El día de hoy te tengo, consiente, no pasas desapercibido y aunque pesas de momento, agradezco que estés en lo más alto de mí, te invito a que te quedes aquí esta tarde, para la hora del té y para los días que vienen, donde espero no me falten las ganas de vivirte con locura. Hoy te pido perdón por llegar con una presentación errónea de lo que alguna vez te prometí en el pasado, he venido hasta ti un poco rota, algunos huecos aún no se llenan por completo y la culpa me ha dejado manchas que todavía no se borran, me ha costado seguir el camino que alguna vez tracé, con sus muchas desviaciones e intentos de predecir el futuro, abrí mi corazón varias veces por intentar no fallar pero terminé sentenciándome a mí misma infinidad de ocasiones, en efecto muchas cosas no fueron como lo esperaba, sin embargo ya no me acongoja que tú no embones como alguna vez lo imaginé.
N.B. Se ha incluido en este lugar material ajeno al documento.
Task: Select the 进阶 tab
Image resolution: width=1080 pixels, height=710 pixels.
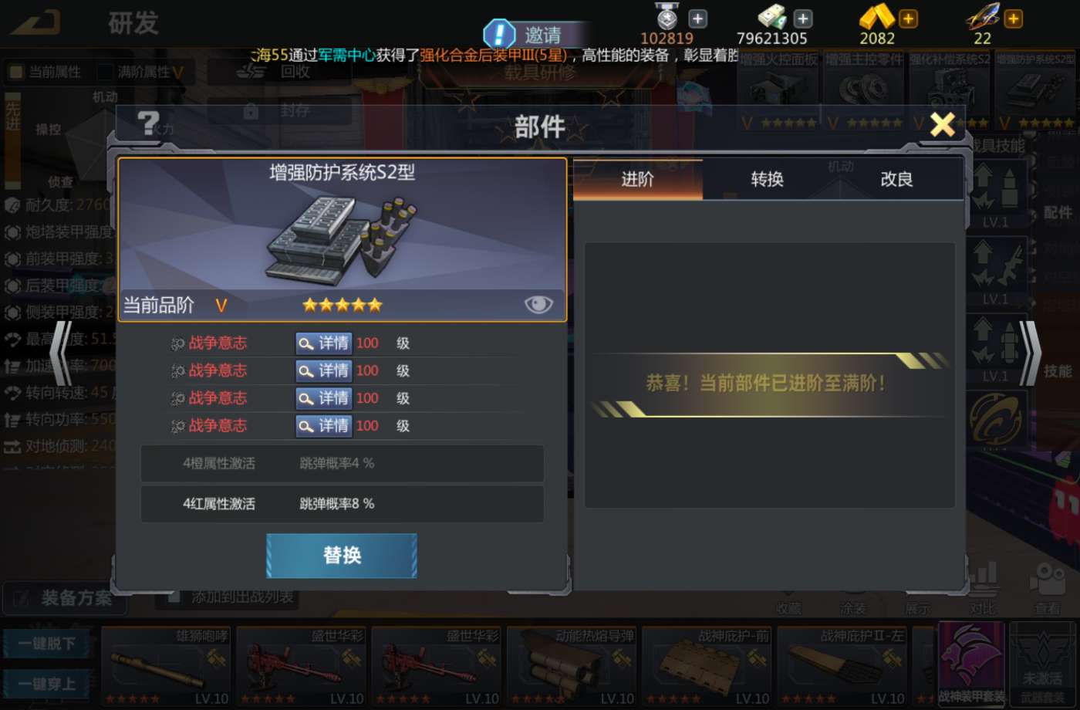Action: [x=638, y=179]
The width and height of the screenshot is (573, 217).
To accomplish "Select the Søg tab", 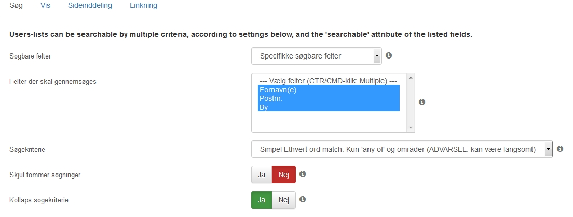I will (x=16, y=6).
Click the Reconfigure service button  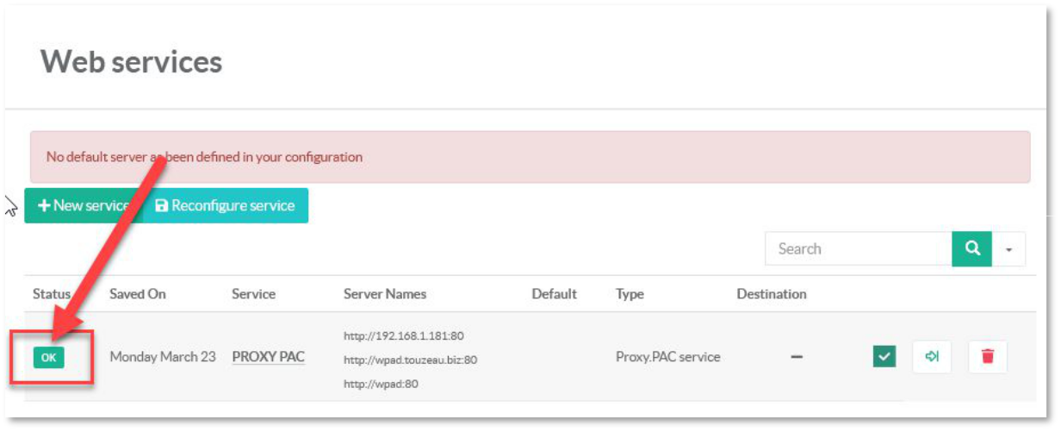tap(225, 206)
Aprendí a tenerme más paciencia y a meditar cuando la ansiedad cruza por mi mente, así como lo que en un principio parece un desastre, al final todo se va acomodando, aprendí a pedir ayuda y pagar mis favores, a no gritar y guardar silencio, considerando que debo alzar la voz cuando mi integridad camine por la cuerda floja, también me enseñé a no menospreciar mis problemas e ir a terapia, cuidar lo mío y a los míos, aprendí a pedir disculpas cuando lastimo pero lo más importante es que aprendí a no pedirlas por alguien que sólo quiere cumplir sus caprichos. El tiempo me enseñó que hay cosas que es mejor dejar en su lugar ya que se ven mejor en la memoria y que no todo puede formar parte del ahora, me enseñó a quererme más pero sobre todo que este proceso no es lineal y que si llego a caer, es un desliz en mi lista de deseos y no un fracaso. Hay muchas cosas que aprendí y desaprendí, unas se quedaron en mi alma, otras en mi mente, otras simplemente las olvidé, lastimé, me lastimaron, hui, me quedé y regrese, cambie los americanos por lattes y los drinks por vino de mesa, lo mucho por lo poco pero cómodo y el caos por paz, así fue como llegue a ti, este presente que no imaginé pero que hoy es lo que tengo y amo, donde no me falta luz, planes, amor y vida, donde puedo volver a empezar y reescribirme si es que quiero, donde los errores son nuevos y el arrepentimiento no existe, donde sólo yo tengo la oportunidad de poder decidir, siempre.

“Ahora, lo único que tenemos asegurado, no existe nada más, y sólo tú tienes el poder de decidir qué hacer con él”.